Collecting debt can be an incredibly daunting task—especially in dentistry. While it’s true that debt can be inevitable, there are certainly ways to decrease its chances or even prevent it altogether. When sending notices only goes so far, try these tips to collect debt in dentistry.
Related: Empathy in Medical Collections: Why It’s Important and How to Start
Outline a treatment plan for your patients in writing. Make sure it’s easy to read, clear and concise. Try to avoid complicated dental jargon and terminology. Develop a treatment plan that clearly goes over the entire process. Put a disclaimer statement at the bottom of your treatment plan that makes room for any unexpected changes in treatment.
Don’t forget the most important thing: to have your patients sign all consent forms. Include any lending agreements and explain all fees and payment options. Keep in mind that changing how—and when—you accept payment from your patients is one of the most challenging aspects in dental practice.
When you are confident, your patients don’t have much of an opportunity to object. Here’s an example script: “Mrs. Parker, your fee for today is $700. Your insurance may pay around $500. Your estimated portion is $200. How would you like to pay today: cash, check, or card?” Mrs. Jones may reply, “Just bill me as usual.” You can reply, “Actually, we are so excited, our accountant was just in and set up new payment guidelines. We can now take payment right here in this office by cash, check, or bank card. Which would you prefer?”

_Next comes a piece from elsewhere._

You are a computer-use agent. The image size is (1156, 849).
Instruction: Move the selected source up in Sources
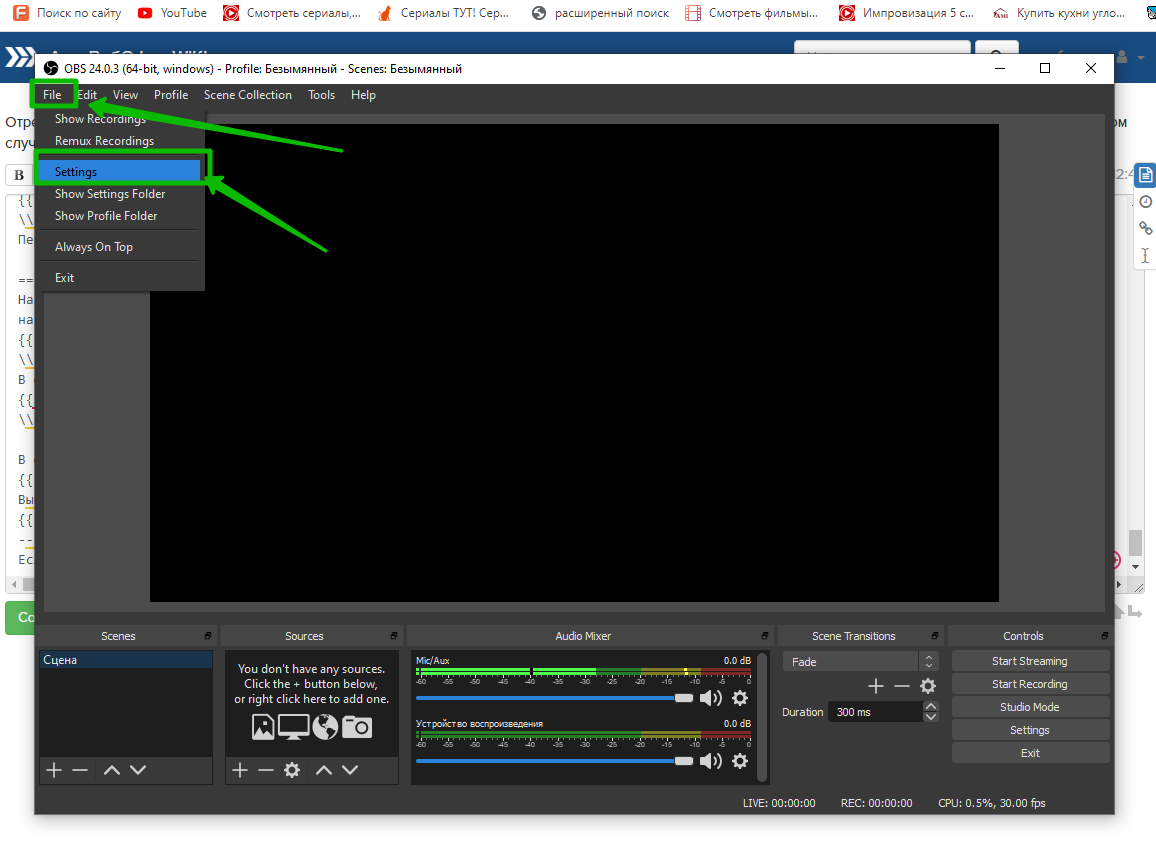[324, 770]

If Mrs. Parker becomes upset, let her know you understand why she wouldn’t be aware of the recent changes and offer a courtesy statement via mail. Ask Mrs. Parker to send the payment in the mail as soon as she can, and that your office will follow up in five days if you haven’t received a payment. This solution is a simple way to alleviate any negative responses to your change in payment policy. Also, Mrs. Parker now knows about your new payment guidelines for the next appointment!

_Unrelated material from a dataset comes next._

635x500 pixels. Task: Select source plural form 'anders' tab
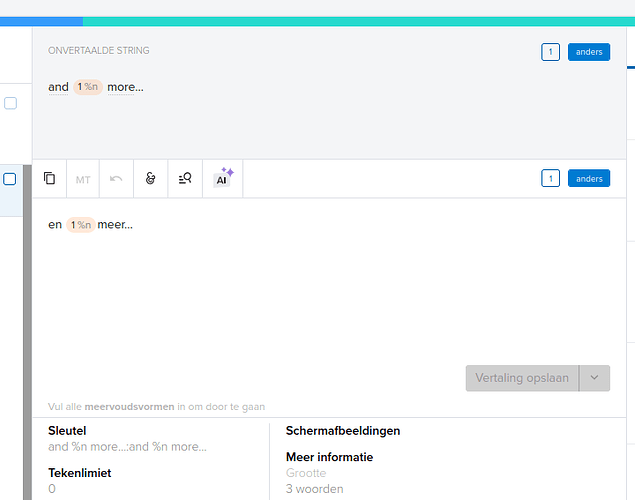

When tracking past-due balances, remember to be consistent. A good tip is to send three notices before taking collective action. First, send the current invoice. Then, send a kind reminder after 30 days. After this point, calling the patient to collect the debt is acceptable.
However, keep in mind that dentistry is a sensitive field, and patients may be going through a hard time with medical debt. After 60 days, send a second notice. If you don’t get a response after 90 days, send a collective action notice. It’s important to wait no longer than 90 days to hire a collection agency, or else your chance of collecting the debt goes down.

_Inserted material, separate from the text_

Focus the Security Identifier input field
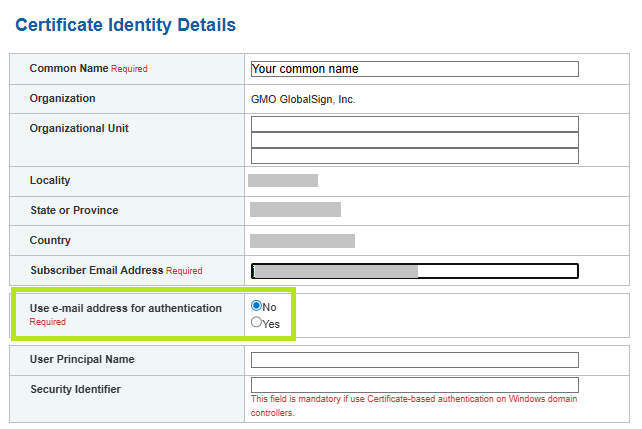This screenshot has height=429, width=642. (414, 385)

Related: When is it Time to Hire a Debt Collector?
You may lose credibility if you repeatedly send final notices without taking any final action. Not only is this counterproductive, but it may have legal implications. According to our Fair Debt Collection Practices Act, sending more than one final notice is considered harassment and the patient may take your dental practice to court.
Regardless of your dental practice’s policies, be consistent in putting them in writing and always follow through. Picture this: 50% percent of dental patients listen with their ears, and 50% listen with their eyes. Most patients need to actually see something tangible, in writing before it becomes believable.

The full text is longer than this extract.